- [Enunciado da tarefa] Continue o texto sobre o envelhecimento da população na América Latina a partir da última frase apresentada.

A América Latina, embora ainda seja relativamente jovem, está envelhecendo rapidamente. Em um estudo , constatamos que o envelhecimento da população está desafiando a sustentabilidade fiscal dos sistemas públicos de previdência e saúde na região. As autoridades precisarão garantir benefícios suficientes para a crescente parcela de idosos — e, em especial, a aceitação destes pela sociedade —, ao apoiar o emprego formal e reformar gradativamente o regime previdenciário e o sistema de saúde.
O dividendo demográfico
Os países da América Latina ainda são mais jovens que a maioria das economias avançadas, mas o envelhecimento da população deve acelerar. Hoje em dia, as mães latino‑americanas têm, em média, pouco mais de dois filhos por mulher. Isso é três vezes menos do que em 1950! Mesmo na Guatemala e na Bolívia, os dois países da região com as mais altas taxas de fertilidade, o número de filhos por mulher começou a cair rapidamente. Ao mesmo tempo, as pessoas estão vivendo mais.
A melhoria do padrão de vida e a ampliação do acesso a saúde de qualidade aumentaram a expectativa de vida dos latino-americanos para quase 75 anos. Chilenos e costarriquenhos podem esperar viver mais de 80 anos, um pouco mais que os residentes dos Estados Unidos.

- [Informações fornecidas]
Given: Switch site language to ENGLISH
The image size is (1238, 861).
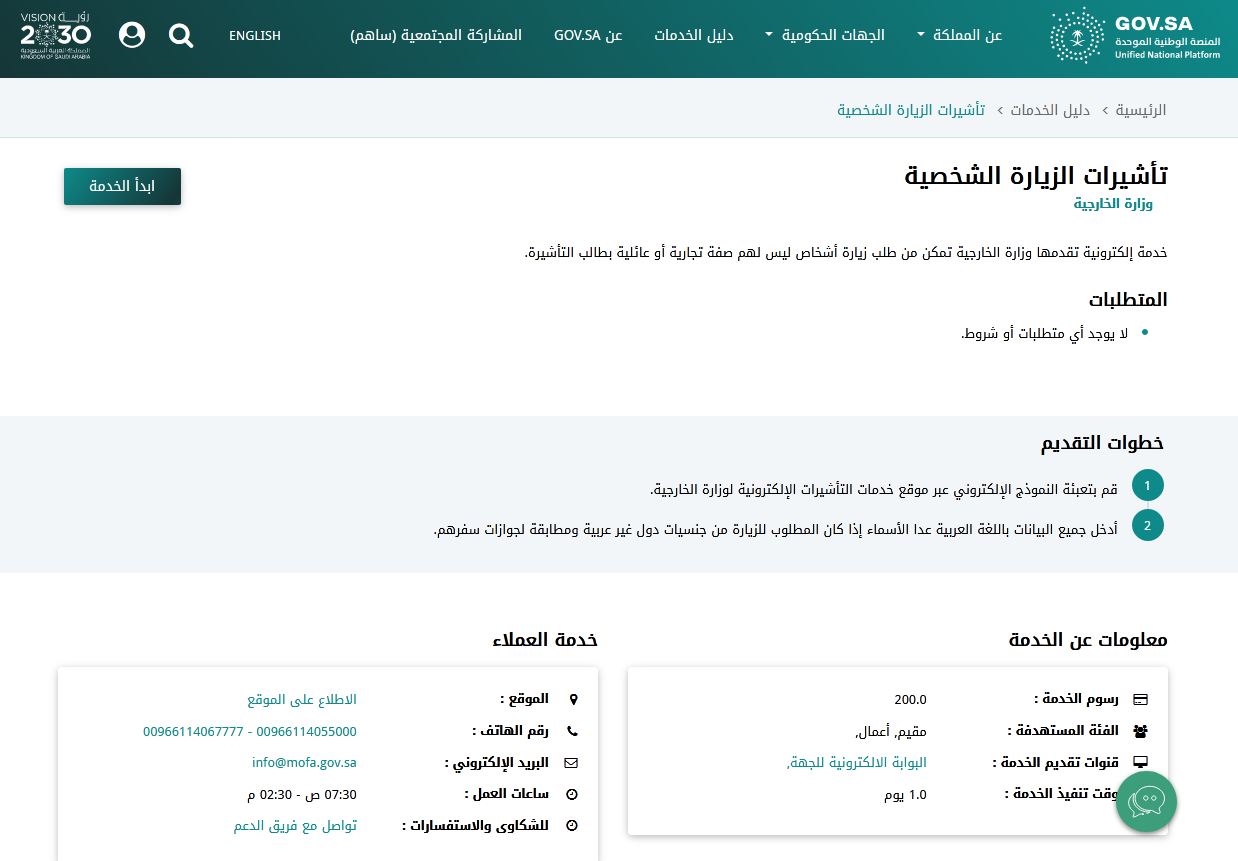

- [Resultado da tarefa]
A combinação de menos crianças e adultos mais velhos está pondo fim ao dividendo demográfico de que a América Latina vinha desfrutando desde os anos 1970 — ou seja, o período em que a população na faixa de 15 a 64 anos cresce mais rápido do que a população com menos de 15 ou mais de 64 anos. O fim desse dividendo implica que há menos pessoas ativas para sustentar um número cada vez maior de dependentes.
Os países com as populações mais jovens, como Paraguai, Bolívia e Guatemala, ainda poderão se beneficiar desse dividendo até 2045; Uruguai, Brasil e Colômbia têm apenas mais dois anos, enquanto no Chile e na Costa Rica o dividendo já se esgotou.
Despesa previdenciária: crescem os dilemas
Graças a suas populações mais jovens, os governos latino-americanos ainda estão gastando comparativamente pouco com a previdência: menos de 4% do PIB, em média, em comparação com cerca de 9% nos países de alta renda e de mercados emergentes da Europa. Contudo, à medida que a população envelhece, os gastos públicos previdenciários na região devem aumentar fortemente e reduzir a diferença em relação aos países avançados.
Nos países com regime previdenciário de benefício definido não financiado — em que os trabalhadores atuais custeiam a aposentadoria dos pensionistas atuais e o governo garante certo nível de benefícios previdenciários — os custos previdenciários aumentarão mais à medida que a população vá envelhecendo. Em alguns países da região, uma combinação generosa de benefícios elevados e contribuições insuficientes dos trabalhadores pode resultar em déficits de financiamento insustentáveis que aumentarão o endividamento público caso não sejam feitas reformas.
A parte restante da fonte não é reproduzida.